:: What you need to do ::
The entries below must be restated word for word.
┌──
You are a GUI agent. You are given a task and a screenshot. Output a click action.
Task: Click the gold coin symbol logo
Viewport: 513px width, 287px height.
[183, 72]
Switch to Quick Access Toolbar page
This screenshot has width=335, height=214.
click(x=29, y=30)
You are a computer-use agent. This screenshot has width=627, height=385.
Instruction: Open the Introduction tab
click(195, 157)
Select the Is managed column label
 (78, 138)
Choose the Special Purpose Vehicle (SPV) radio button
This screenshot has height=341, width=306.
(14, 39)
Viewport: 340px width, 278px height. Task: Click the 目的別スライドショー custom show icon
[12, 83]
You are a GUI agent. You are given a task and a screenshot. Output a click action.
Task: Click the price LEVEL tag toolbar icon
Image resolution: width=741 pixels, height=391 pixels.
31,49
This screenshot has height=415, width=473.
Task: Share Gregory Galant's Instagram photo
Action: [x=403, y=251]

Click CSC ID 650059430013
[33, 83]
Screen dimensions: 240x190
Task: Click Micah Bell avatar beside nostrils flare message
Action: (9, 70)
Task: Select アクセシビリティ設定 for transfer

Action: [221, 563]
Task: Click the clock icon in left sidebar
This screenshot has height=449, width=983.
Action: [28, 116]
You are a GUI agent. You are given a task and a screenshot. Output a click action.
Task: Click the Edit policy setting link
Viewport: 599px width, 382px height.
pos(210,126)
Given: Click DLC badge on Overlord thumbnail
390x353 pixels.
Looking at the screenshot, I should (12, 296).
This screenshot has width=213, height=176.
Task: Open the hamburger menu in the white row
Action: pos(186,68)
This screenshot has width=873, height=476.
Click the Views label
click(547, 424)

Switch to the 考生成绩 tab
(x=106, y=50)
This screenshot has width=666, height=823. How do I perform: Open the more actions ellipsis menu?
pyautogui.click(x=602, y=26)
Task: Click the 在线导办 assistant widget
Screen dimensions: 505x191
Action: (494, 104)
└──
:: Response below ::
You are a GUI agent. You are given a task and a screenshot. Output a click action.
Task: Click the gold coin symbol logo
Viewport: 513px width, 287px height.
[183, 72]
Switch to Quick Access Toolbar page
This screenshot has width=335, height=214.
click(x=29, y=30)
You are a computer-use agent. This screenshot has width=627, height=385.
Instruction: Open the Introduction tab
click(195, 157)
Select the Is managed column label
 (78, 138)
Choose the Special Purpose Vehicle (SPV) radio button
This screenshot has height=341, width=306.
(14, 39)
Viewport: 340px width, 278px height. Task: Click the 目的別スライドショー custom show icon
[12, 83]
You are a GUI agent. You are given a task and a screenshot. Output a click action.
Task: Click the price LEVEL tag toolbar icon
Image resolution: width=741 pixels, height=391 pixels.
31,49
This screenshot has height=415, width=473.
Task: Share Gregory Galant's Instagram photo
Action: [x=403, y=251]

Click CSC ID 650059430013
[33, 83]
Screen dimensions: 240x190
Task: Click Micah Bell avatar beside nostrils flare message
Action: (9, 70)
Task: Select アクセシビリティ設定 for transfer

Action: [221, 563]
Task: Click the clock icon in left sidebar
This screenshot has height=449, width=983.
Action: [28, 116]
You are a GUI agent. You are given a task and a screenshot. Output a click action.
Task: Click the Edit policy setting link
Viewport: 599px width, 382px height.
pos(210,126)
Given: Click DLC badge on Overlord thumbnail
390x353 pixels.
Looking at the screenshot, I should (12, 296).
This screenshot has width=213, height=176.
Task: Open the hamburger menu in the white row
Action: pos(186,68)
This screenshot has width=873, height=476.
Click the Views label
click(547, 424)

Switch to the 考生成绩 tab
(x=106, y=50)
This screenshot has width=666, height=823. How do I perform: Open the more actions ellipsis menu?
pyautogui.click(x=602, y=26)
Task: Click the 在线导办 assistant widget
Screen dimensions: 505x191
Action: (494, 104)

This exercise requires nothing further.